Each line below from the "Switch to the Clocks Diagram tab" line through the "How do I perform: 切换到手工乐曲播放选项卡?" line, those two included, must be restated word for word; the pictures must not be.

→ **Supplied records**:
◇ ◇ ◇ ◇
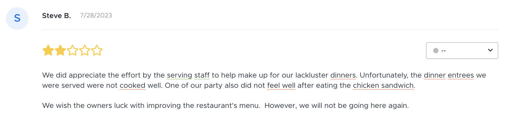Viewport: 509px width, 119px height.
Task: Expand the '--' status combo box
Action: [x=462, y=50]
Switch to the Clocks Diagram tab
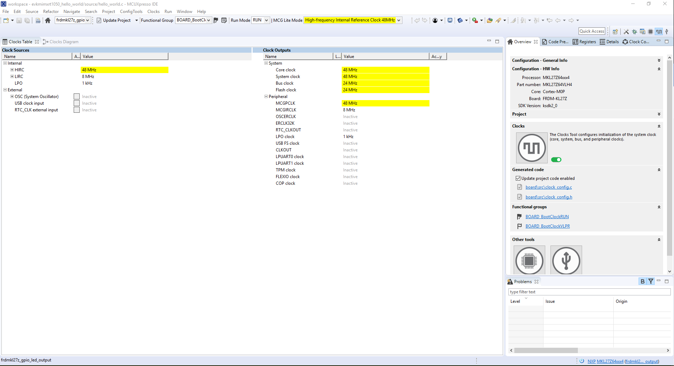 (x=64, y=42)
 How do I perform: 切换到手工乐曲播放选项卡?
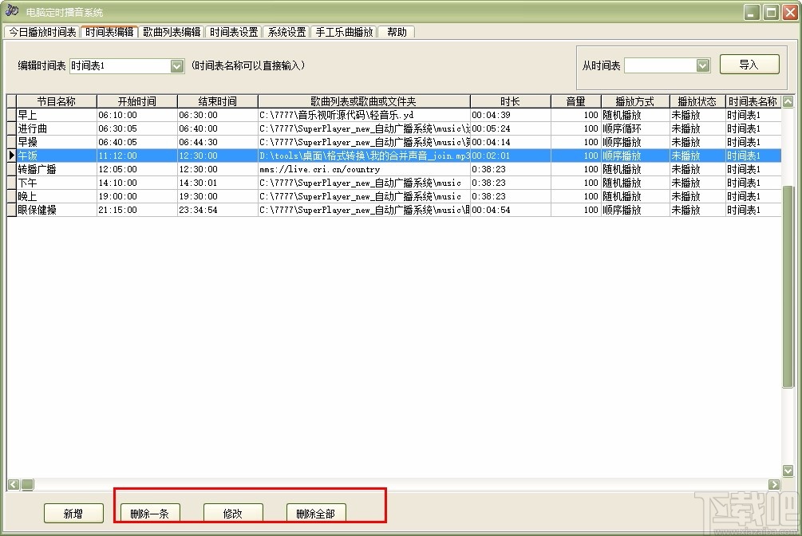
◇ ◇ ◇ ◇
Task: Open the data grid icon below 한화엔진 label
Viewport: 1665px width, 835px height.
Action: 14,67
◇ ◇ ◇ ◇
→ **Exercise result**:
Switch to the Clocks Diagram tab
 (x=64, y=42)
 How do I perform: 切换到手工乐曲播放选项卡?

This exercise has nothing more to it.